-- START OF DOCUMENT PASSAGE --
Sampling Threshold Propagation in TraceState

Motivation

Sampling is a broad topic; here it refers to the independent decisions made at points in a distributed tracing system of whether to collect a span or not. Multiple sampling decisions can be made before a span is finally consumed. When sampling is to be performed at multiple points in the process, the only way to reason about it effectively is to make sure that the sampling decisions are consistent. In this context, consistency means that a positive sampling decision made for a particular span with probability p1 implies a positive sampling decision for any span belonging to the same trace, if it is made with probability p2 >= p1.

Explanation

The existing, experimental specification for probability sampling using TraceState is limited to powers-of-two probabilities, and is designed to work without making assumptions about TraceID randomness. This system can only achieve non-power-of-two sampling using interpolation between powers of two, which is unnecessarily restrictive. In existing sampling systems, sampling probabilities like 1%, 10%, and 75% are common, and it should be possible to express these without interpolation. There is also a need for consistent sampling in the collection path (outside of the head-sampling paths) and using inherent randomness in the traceID is a less-expensive solution than referencing a custom r-value from the tracestate in every span. This proposal introduces a new value with the key th as an alternative to the p value in the previous specification. The p value is limited to powers of two, while the th value in this proposal supports a large range of values. This proposal allows for the continued expression of randomness using r-value as specified there using the key r. To distinguish the cases, this proposal uses the key rv.

In the general case, in order to make consistent sampling decisions across the entire path of the trace, two values MUST be present in the SpanContext:

A random (or pseudo-random) 56-bit value, called R below.
A 56-bit rejection threshold (or just "threshold") as expressed in the TraceState, called T below. T represents the maximum threshold that was applied in all previous consistent sampling stages. If the current sampling stage applies a greater-valued threshold than any stage before, it MUST update (increase) the threshold correspondingly.

One way to think about rejection threshold is that is the number of spans that would be discarded out of 2^56 considered spans. This means that spans where R >= T will be sampled.
-- END OF DOCUMENT PASSAGE --
-- START OF MATERIAL FOR THE TASK --
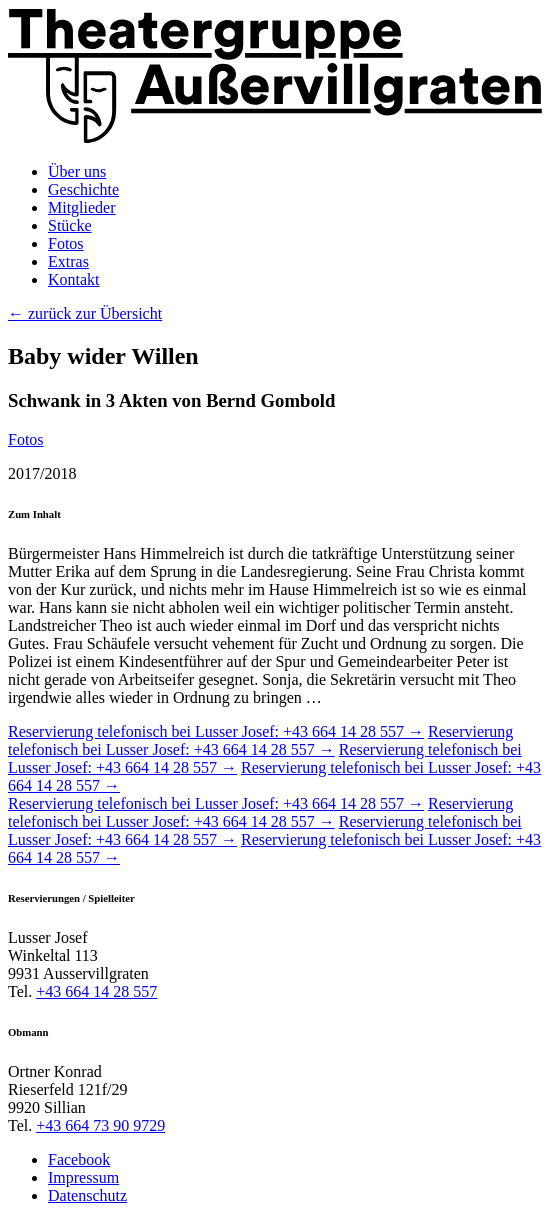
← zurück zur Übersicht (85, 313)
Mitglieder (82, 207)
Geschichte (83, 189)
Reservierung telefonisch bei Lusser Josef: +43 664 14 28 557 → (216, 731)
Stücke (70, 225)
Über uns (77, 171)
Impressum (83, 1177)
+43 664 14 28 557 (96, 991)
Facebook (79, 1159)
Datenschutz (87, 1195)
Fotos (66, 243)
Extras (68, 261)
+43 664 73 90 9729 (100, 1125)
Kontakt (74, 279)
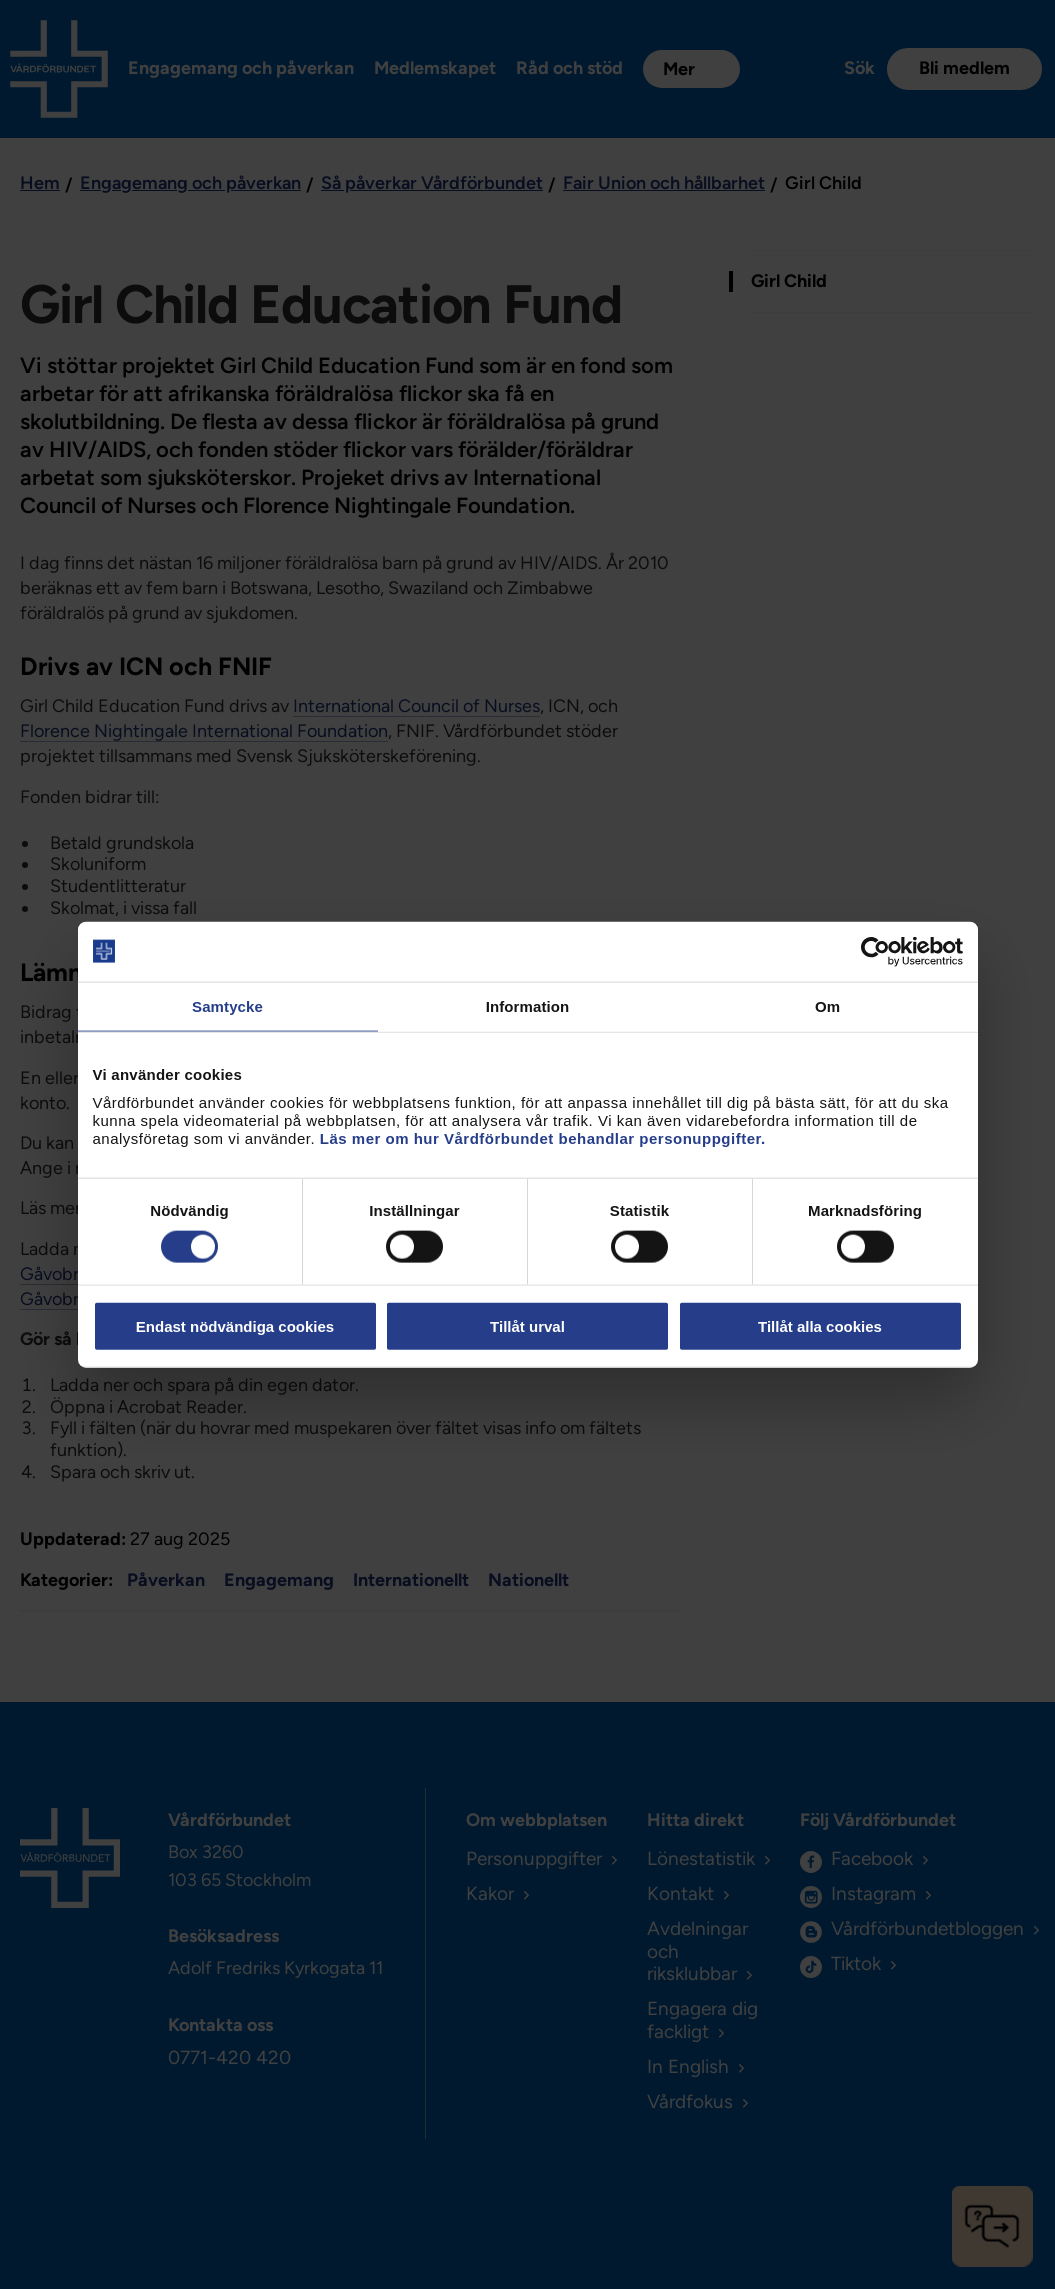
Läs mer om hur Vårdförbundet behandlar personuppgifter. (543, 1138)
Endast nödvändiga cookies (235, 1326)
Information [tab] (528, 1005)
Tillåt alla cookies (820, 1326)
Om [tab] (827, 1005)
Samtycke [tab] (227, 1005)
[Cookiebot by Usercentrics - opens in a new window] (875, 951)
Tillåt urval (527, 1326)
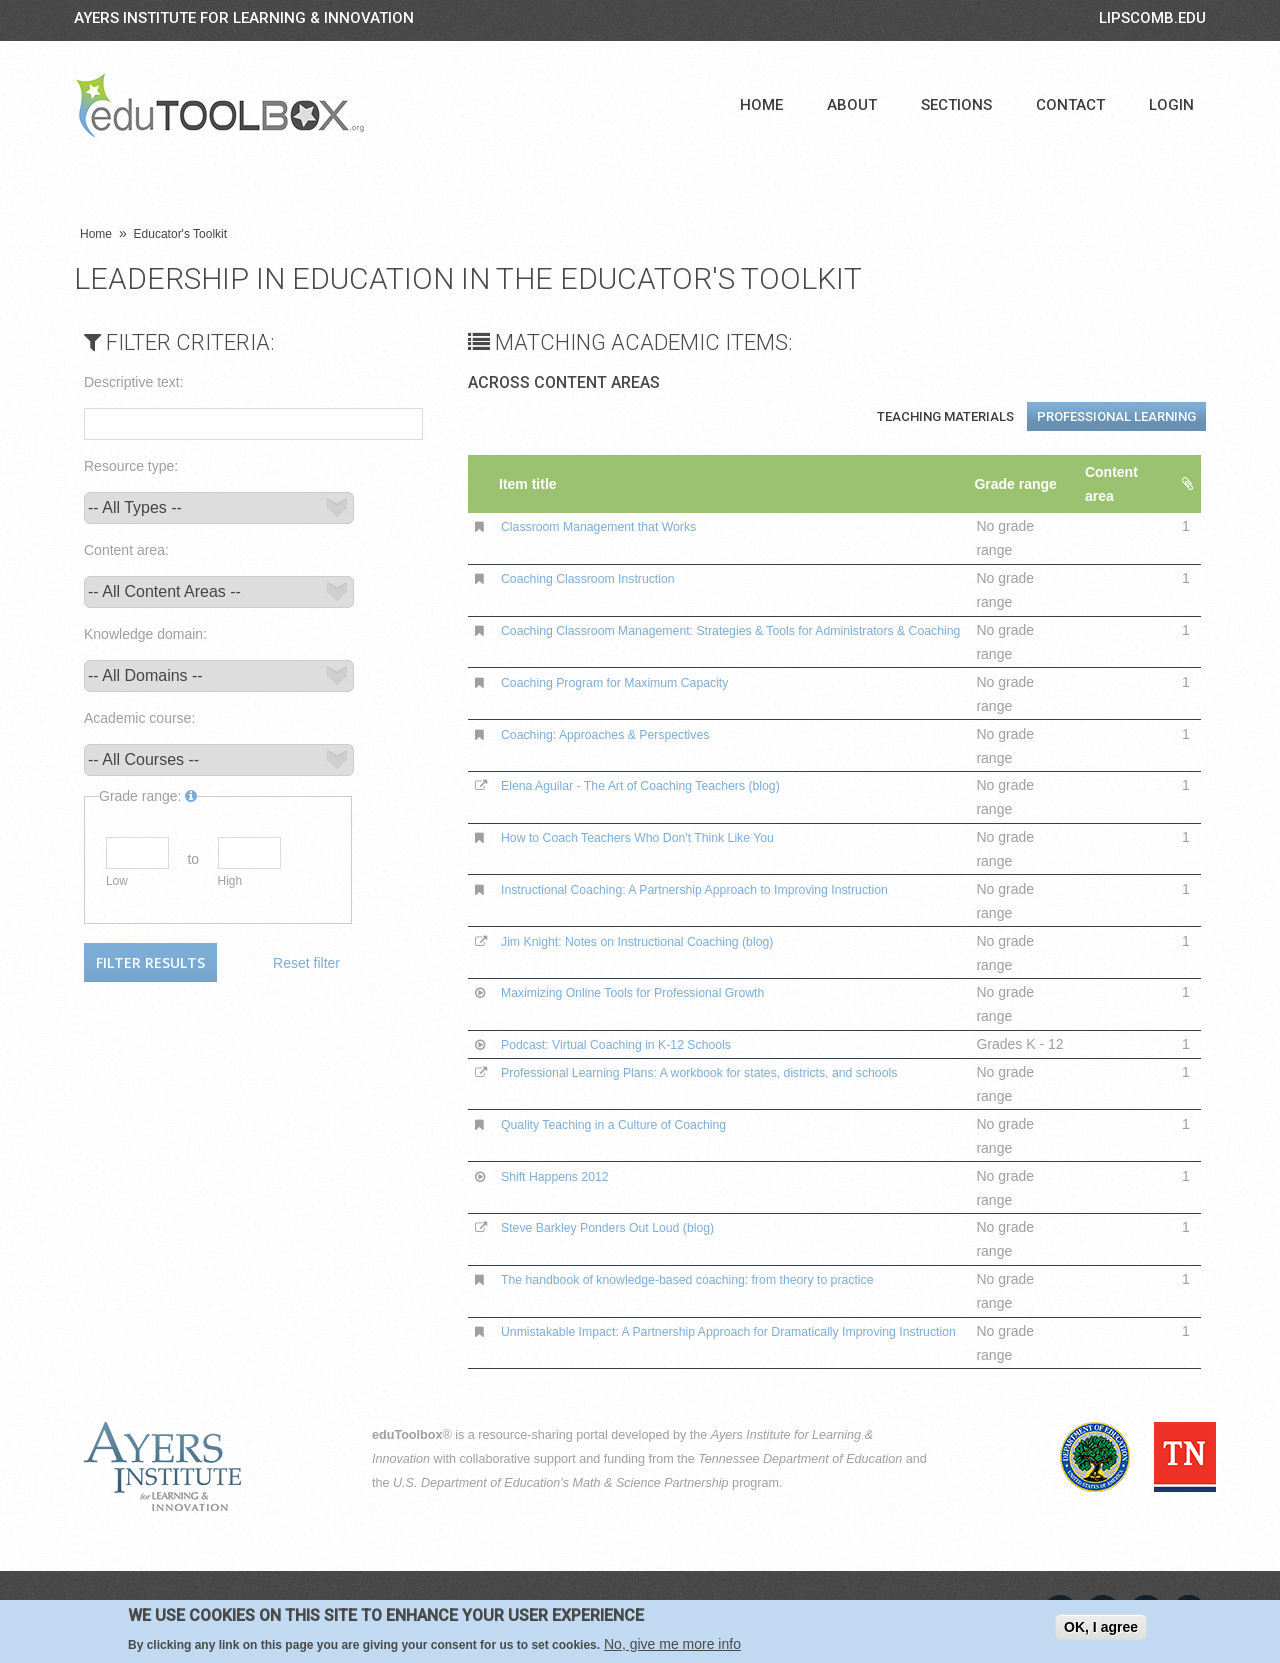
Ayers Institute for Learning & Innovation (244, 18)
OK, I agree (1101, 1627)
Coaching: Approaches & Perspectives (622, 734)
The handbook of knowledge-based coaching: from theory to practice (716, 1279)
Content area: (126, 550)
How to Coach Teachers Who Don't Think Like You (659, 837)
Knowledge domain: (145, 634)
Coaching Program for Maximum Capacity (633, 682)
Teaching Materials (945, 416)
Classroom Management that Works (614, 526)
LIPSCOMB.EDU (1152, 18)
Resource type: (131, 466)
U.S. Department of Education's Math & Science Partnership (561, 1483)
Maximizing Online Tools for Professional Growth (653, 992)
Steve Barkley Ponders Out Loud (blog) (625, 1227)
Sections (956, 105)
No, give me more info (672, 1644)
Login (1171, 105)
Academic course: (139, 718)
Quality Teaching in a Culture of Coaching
-- END OF MATERIAL FOR THE TASK --
## TASKS
1. On the sampling threshold page, which key is introduced as an alternative to the p value?
2. Convert the lines of the entries in Block 1 into a JSON list of strings, one string per line, with blank lines left out. Omit the pictures.
The entries are unrelated to the sampling threshold page.

## RESPONSES BY TASK
1. The key th.

2.
[
  "← zurück zur Übersicht (85, 313)",
  "Mitglieder (82, 207)",
  "Geschichte (83, 189)",
  "Reservierung telefonisch bei Lusser Josef: +43 664 14 28 557 → (216, 731)",
  "Stücke (70, 225)",
  "Über uns (77, 171)",
  "Impressum (83, 1177)",
  "+43 664 14 28 557 (96, 991)",
  "Facebook (79, 1159)",
  "Datenschutz (87, 1195)",
  "Fotos (66, 243)",
  "Extras (68, 261)",
  "+43 664 73 90 9729 (100, 1125)",
  "Kontakt (74, 279)",
  "Läs mer om hur Vårdförbundet behandlar personuppgifter. (543, 1138)",
  "Endast nödvändiga cookies (235, 1326)",
  "Information [tab] (528, 1005)",
  "Tillåt alla cookies (820, 1326)",
  "Om [tab] (827, 1005)",
  "Samtycke [tab] (227, 1005)",
  "[Cookiebot by Usercentrics - opens in a new window] (875, 951)",
  "Tillåt urval (527, 1326)",
  "Ayers Institute for Learning & Innovation (244, 18)",
  "OK, I agree (1101, 1627)",
  "Coaching: Approaches & Perspectives (622, 734)",
  "The handbook of knowledge-based coaching: from theory to practice (716, 1279)",
  "Content area: (126, 550)",
  "How to Coach Teachers Who Don't Think Like You (659, 837)",
  "Knowledge domain: (145, 634)",
  "Coaching Program for Maximum Capacity (633, 682)",
  "Teaching Materials (945, 416)",
  "Classroom Management that Works (614, 526)",
  "LIPSCOMB.EDU (1152, 18)",
  "Resource type: (131, 466)",
  "U.S. Department of Education's Math & Science Partnership (561, 1483)",
  "Maximizing Online Tools for Professional Growth (653, 992)",
  "Steve Barkley Ponders Out Loud (blog) (625, 1227)",
  "Sections (956, 105)",
  "No, give me more info (672, 1644)",
  "Login (1171, 105)",
  "Academic course: (139, 718)",
  "Quality Teaching in a Culture of Coaching"
]